Restarting Stopped Services¶
This section helps you in solving issues related to the correct starting of the services running on NetEye.
Single Node Installations¶
If you use the neteye status command and see in the output
some service marked as DOWN
, when in fact it should be UP
and
running, you can try to restart it. For example, take this excerpt
from the output of neteye status.
UP [0] tornado.service
DOWN [3] tornado_email_collector.service
DOWN [0] tornado_icinga2_collector.service
DOWN [3] tornado_nats_json_collector.service
DOWN [3] tornado_webhook_collector.service
As an example, suppose you just installed Tornado. In this case, the relevant information shows
Tornado as running (green UP
), but the collectors as stopped (red
DOWN
), therefore you will need to start all the collector you
need. You can do by running either these four commands:
# systemctl start tornado_email_collector.service
# systemctl start tornado_icinga2_collector.service
# systemctl start tornado_nats_json_collector.service
# systemctl start tornado_webhook_collector.service
After a while, depending on how many services are restarting, run again:
# neteye status
Alternatively, you can check the status (and restart if necessary) of one service only, for example if you only need the email collector:
# systemctl status tornado_email_collector.service
The output should include the line Active: active (running)
:
● tornado_email_collector.service - Tornado Email Collector - Data Collector for procmail
Loaded: loaded (/usr/lib/systemd/system/tornado_email_collector.service; disabled; vendor preset: disabled)
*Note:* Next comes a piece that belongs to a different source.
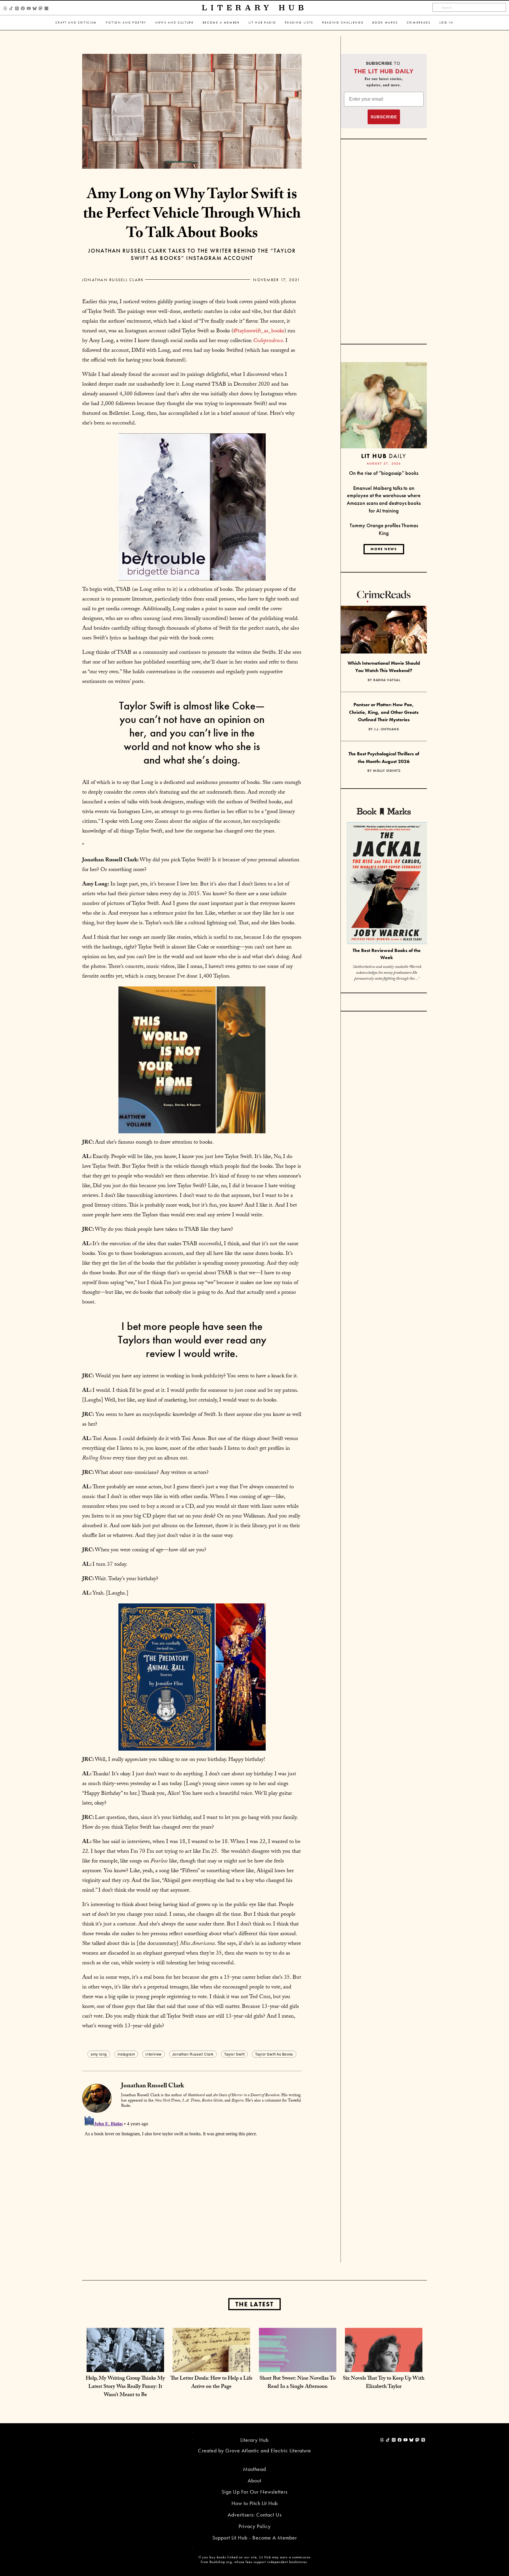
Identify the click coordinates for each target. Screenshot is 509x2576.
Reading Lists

Drop-In: /etc/systemd/system/tornado_email_collector.service.d
└─neteye.conf
Active: active (running) since Mon 2021-07-26 15:59:49 CEST; 15s ago
Main PID: 24389 (tornado_email_c)
CGroup: /docker/fe7ce88742f2ec8405c470064b414e8c73b384c2f5292605109ddfa7cf6b5373/system.slice/tornado_email_collector.service
Jul 26 15:59:49 fe7ce88742f2 systemd[1]: Started Tornado Email Collector - Data Collector for procmail.
Jul 26 15:59:49 fe7ce88742f2 tornado_email_collector[24389]: Jul 26 15:59:49.313 INFO tornado_email_collector: Email collector started
Jul 26 15:59:49 fe7ce88742f2 tornado_email_collector[24389]: Jul 26 15:59:49.313 INFO tornado_email_collector: Connect to Tornado through NATS
If still the Tornado email collector shows up as Active: inactive
(dead)
, then you check the log entries that appear as the output of
the above command and, should they still be unuseful, check the full
log with the journalctl -u tornado_email_collector.service
command.
Hint
If the service is stopped, the -n 50 option (show the last 50 lines) can prove useful, while to follow the log in real time, add the -f option to the command.
Cluster Installations¶
On a NetEye Cluster, resources (i.e., services running on a cluster) should automatically restart when something goes wrong and they are terminated. In case this does not happen, you need to check the cluster to find where the resource was started the last time and then try to manually restart it or inspect its configuration.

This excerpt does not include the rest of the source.